The point is to strengthen your muscles, building a nice solid base underneath your skin. It does make a significant visible difference. But, honestly? We need to work with what we can control, exercise and a healthy diet, and let go of the unrealistic expectation that gravity and years won’t have an effect on our skin. Our bodies work and they're beautiful! Consistently staying active is the key. Research shows that inactivity and a sedentary lifestyle have more to do with loss of muscle and bone strength than aging. Moving is a big deal for health and quality of life!

Ellipticals are fabulous for cardiovascular endurance.

(Deep Breath) Personally, I focus on building strong muscles and the wonderful activities they help me enjoy and not mind my loser skin that comes with aging. I seem to specialize in wrinkles and do my best to focus on the miles of smiles that put them there! It’s a mind trick, overcoming a lifetime of Madison Avenue saying, “Gotta be young forever at any price!”

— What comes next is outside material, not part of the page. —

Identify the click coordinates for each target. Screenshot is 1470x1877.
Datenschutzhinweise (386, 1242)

My advice? Go for health. Don’t be too hard on yourself, do your strength training and cardio regularly, read Younger Next Year for Women, and have fun being active!! ….and keep your arm muscles flexed whenever you wave! 🙂

Regarding the elliptical trainer:

Anytime that you’re on your feet in a weight-bearing stance, it’s a reminder to your skeleton to stay strong. Every little bit helps. (Stand up a lot throughout your day.) Any kind of muscle activity always pulls on bones since all skeletal muscles are attached to bones. An elliptical workout is weight-bearing exercise, which is fairly good for bones, but it doesn't have the added impact of brisk walking. Pulling back and forth on those arm levers gives you a nice upper body workout, but it’s not as hard as good strength training. Even walking doesn't build bone. It can help maintain bone and slow down bone loss. In contrast, strength training gives a much, much bigger pull on bones which is why it can help to strengthen bones.

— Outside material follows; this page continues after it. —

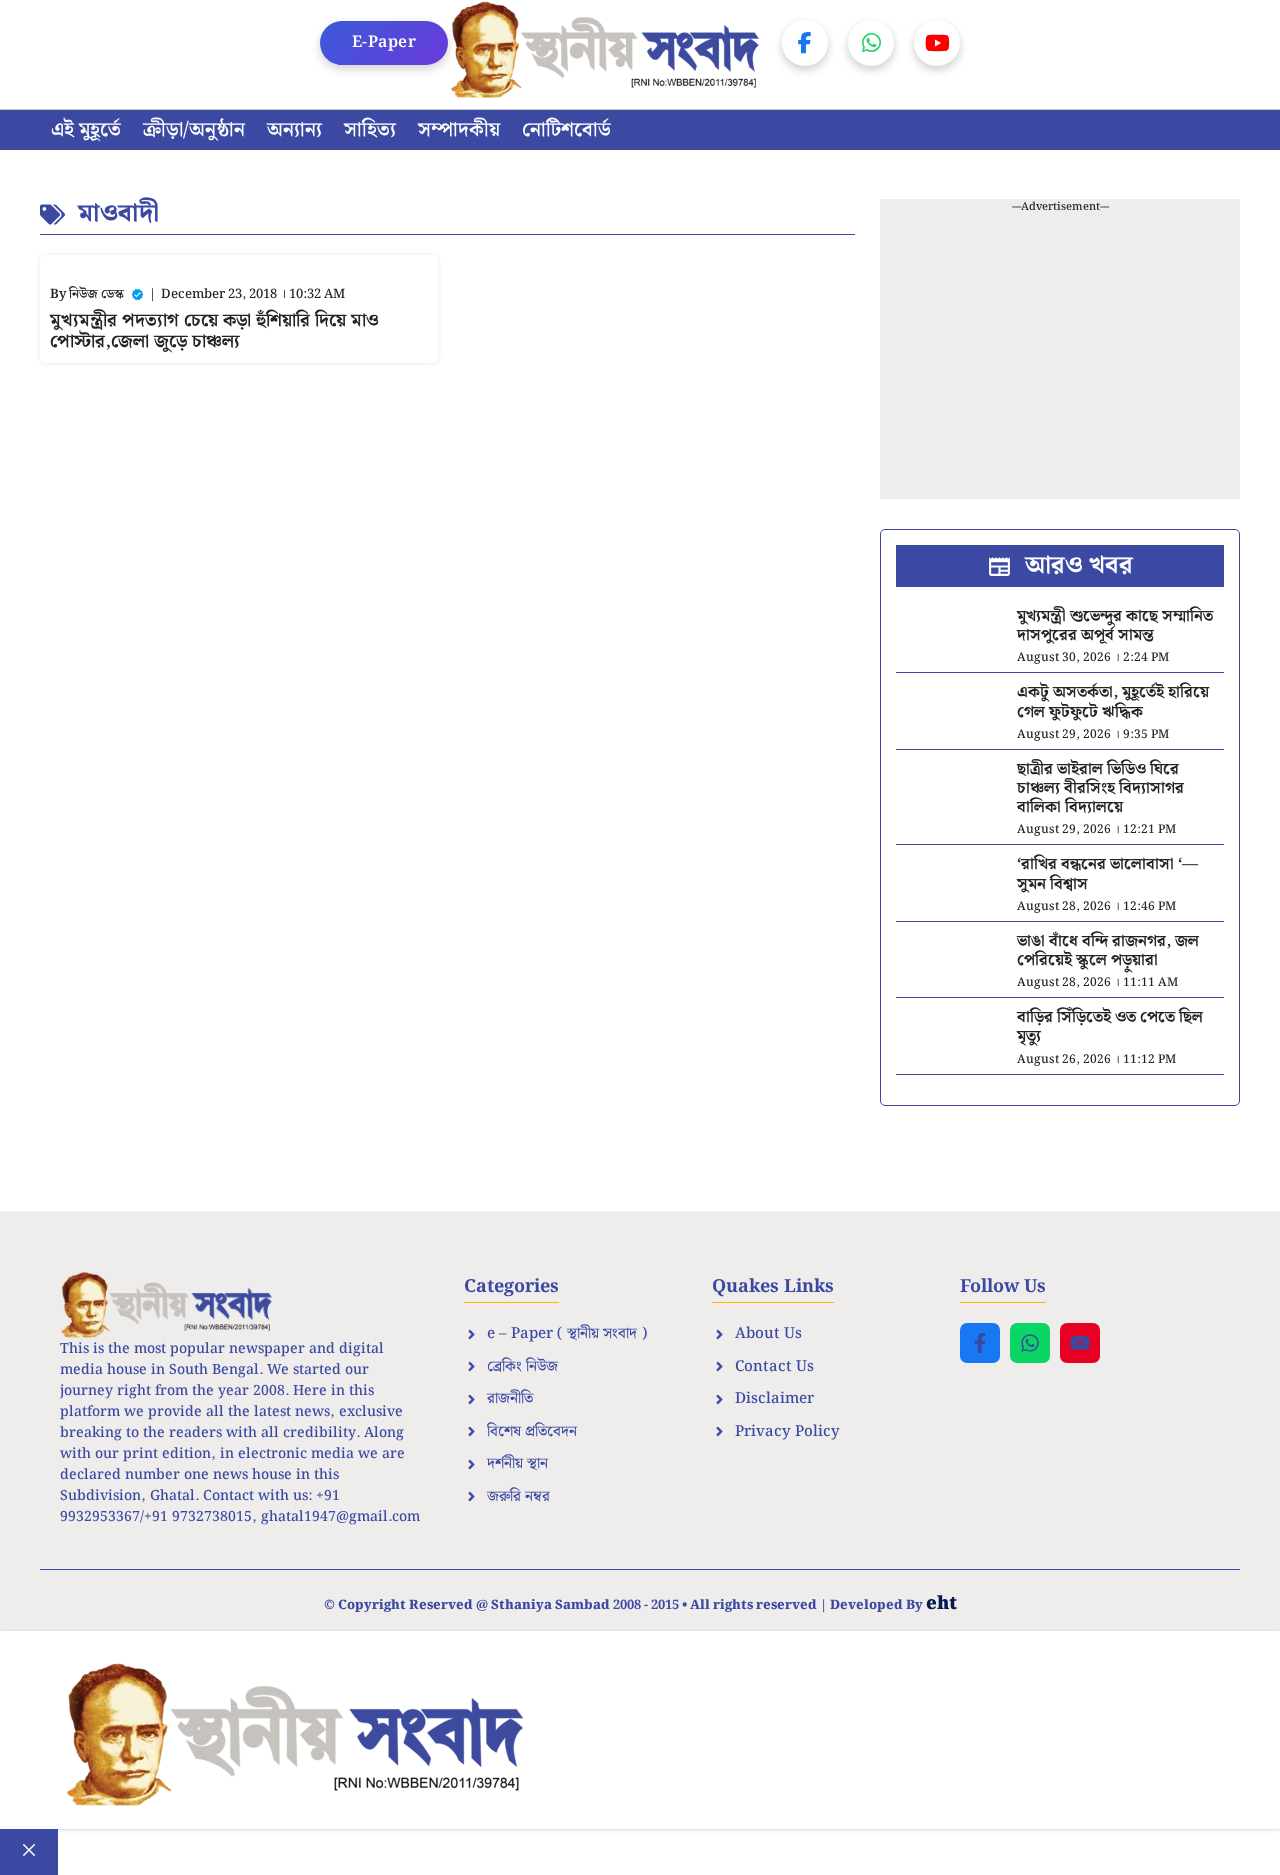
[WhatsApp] (871, 43)
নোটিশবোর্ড (566, 130)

Good luck with your workout! Let me know how it goes!

Comments (Scroll to the bottom to leave your comment)

  1. I think if you set the elipitical machine to higher resistance, you ARE getting strength training, which is what I do. Isn’t this true? If you don’t even set the machine to any resistance or higher angle (as I also do, and I notice many others don’t do this), you probably are right about it not being great for bone building.

  2. Dear Joan,

    Yes, your elliptical will be giving you a good cardiovascular workout and some moderate muscle strengthening of the legs at that higher level. But you’ll be using more endurance/slow-twitch muscle fibers if you can keep it up for more than a minute.

    Muscle strengthening exercise, or strength training, challenges fast-twitch muscle cells which give the most power and strength. To be considered muscle strengthening, the exercise can’t be maintained for more than around 10-12 repetitions or around one minute.

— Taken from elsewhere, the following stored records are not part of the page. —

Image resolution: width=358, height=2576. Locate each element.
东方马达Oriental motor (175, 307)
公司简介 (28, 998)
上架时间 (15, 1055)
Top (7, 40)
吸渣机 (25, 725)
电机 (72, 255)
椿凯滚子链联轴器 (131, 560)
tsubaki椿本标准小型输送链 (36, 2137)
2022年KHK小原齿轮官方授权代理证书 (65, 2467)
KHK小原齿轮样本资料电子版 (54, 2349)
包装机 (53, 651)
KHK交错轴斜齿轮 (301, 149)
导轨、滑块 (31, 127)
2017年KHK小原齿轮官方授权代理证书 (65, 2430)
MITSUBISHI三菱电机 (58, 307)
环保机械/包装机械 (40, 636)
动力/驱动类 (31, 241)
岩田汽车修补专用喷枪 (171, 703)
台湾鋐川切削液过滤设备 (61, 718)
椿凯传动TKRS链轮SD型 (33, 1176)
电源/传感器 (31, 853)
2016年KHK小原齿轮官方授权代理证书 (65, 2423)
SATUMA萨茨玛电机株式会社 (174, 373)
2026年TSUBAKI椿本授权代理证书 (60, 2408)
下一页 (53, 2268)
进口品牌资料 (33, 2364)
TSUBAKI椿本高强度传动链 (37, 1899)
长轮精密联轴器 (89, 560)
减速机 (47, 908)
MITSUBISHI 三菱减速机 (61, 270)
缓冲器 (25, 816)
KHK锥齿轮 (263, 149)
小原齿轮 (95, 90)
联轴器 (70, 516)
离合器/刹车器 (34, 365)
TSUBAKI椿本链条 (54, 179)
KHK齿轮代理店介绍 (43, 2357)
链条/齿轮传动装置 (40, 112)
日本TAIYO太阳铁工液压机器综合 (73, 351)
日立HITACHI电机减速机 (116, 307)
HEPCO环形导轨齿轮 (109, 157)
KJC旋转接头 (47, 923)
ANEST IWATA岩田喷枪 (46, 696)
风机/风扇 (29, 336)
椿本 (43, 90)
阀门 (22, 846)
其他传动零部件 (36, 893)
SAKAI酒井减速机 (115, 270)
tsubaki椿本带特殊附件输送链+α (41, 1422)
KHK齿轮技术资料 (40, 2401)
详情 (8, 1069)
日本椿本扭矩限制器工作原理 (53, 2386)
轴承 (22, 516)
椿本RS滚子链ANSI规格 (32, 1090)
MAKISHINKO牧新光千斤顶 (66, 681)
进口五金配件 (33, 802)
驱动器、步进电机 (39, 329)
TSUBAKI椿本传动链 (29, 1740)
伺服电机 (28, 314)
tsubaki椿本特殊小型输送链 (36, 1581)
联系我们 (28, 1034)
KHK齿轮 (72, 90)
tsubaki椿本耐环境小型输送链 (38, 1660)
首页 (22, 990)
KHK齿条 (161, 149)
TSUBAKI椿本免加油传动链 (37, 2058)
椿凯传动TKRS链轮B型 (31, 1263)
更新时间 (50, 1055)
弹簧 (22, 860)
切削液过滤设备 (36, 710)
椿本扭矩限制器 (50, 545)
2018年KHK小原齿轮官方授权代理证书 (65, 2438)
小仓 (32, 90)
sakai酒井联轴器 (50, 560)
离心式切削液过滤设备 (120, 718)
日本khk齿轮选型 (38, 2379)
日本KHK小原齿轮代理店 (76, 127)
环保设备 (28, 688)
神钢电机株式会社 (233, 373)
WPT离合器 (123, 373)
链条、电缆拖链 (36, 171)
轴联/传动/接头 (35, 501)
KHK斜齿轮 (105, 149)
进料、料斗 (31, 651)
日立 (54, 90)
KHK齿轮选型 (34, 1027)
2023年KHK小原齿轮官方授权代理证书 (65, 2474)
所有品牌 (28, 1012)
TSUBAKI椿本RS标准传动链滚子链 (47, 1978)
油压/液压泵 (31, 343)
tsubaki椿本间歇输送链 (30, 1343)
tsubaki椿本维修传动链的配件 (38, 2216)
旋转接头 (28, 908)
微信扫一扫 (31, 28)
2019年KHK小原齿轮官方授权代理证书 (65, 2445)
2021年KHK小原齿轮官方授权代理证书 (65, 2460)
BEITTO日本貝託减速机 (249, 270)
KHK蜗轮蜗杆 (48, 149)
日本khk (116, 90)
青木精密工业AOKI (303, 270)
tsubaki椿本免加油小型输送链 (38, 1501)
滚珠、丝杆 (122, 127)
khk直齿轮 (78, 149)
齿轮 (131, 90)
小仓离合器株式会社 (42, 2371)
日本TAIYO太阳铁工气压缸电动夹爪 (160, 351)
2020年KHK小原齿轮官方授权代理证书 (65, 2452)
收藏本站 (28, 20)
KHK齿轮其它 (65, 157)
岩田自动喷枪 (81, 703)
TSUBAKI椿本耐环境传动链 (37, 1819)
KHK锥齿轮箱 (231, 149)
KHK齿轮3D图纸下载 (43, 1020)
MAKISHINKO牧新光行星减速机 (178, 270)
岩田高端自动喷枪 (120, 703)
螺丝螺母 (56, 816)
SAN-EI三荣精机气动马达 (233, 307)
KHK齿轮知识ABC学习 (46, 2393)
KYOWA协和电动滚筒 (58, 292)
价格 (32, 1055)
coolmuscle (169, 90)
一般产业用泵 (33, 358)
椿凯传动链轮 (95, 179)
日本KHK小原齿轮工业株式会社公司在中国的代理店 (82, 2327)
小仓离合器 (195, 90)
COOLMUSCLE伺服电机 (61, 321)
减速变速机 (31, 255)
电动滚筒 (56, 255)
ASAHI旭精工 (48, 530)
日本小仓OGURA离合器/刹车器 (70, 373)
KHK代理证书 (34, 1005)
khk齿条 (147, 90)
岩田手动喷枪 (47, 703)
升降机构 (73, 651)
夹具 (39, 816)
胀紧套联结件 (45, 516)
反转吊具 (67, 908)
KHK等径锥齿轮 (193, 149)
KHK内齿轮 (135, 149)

    With that said, there is some cross-over with some of both cells working with the elliptical or any cardio machine and it’s why they’re moderately muscle strengthening.

    An example of the difference between training hard aerobically and strength training is how ice skaters can do quadruple jumps these days, but couldn’t decades ago. The reason is that they have added strength training for the power and strength needed to perform at these higher levels.

    It sounds like you’re getting a good workout on your elliptical. But if you also do some strength moves a couple of times a week on non-consecutive days, like squats, lunges, or weighted leg lifts, you’ll have stronger, more powerful muscles to get a better, more effective elliptical workout. With consistent strength training, only a few minutes a week, you’ll be pleased with the results.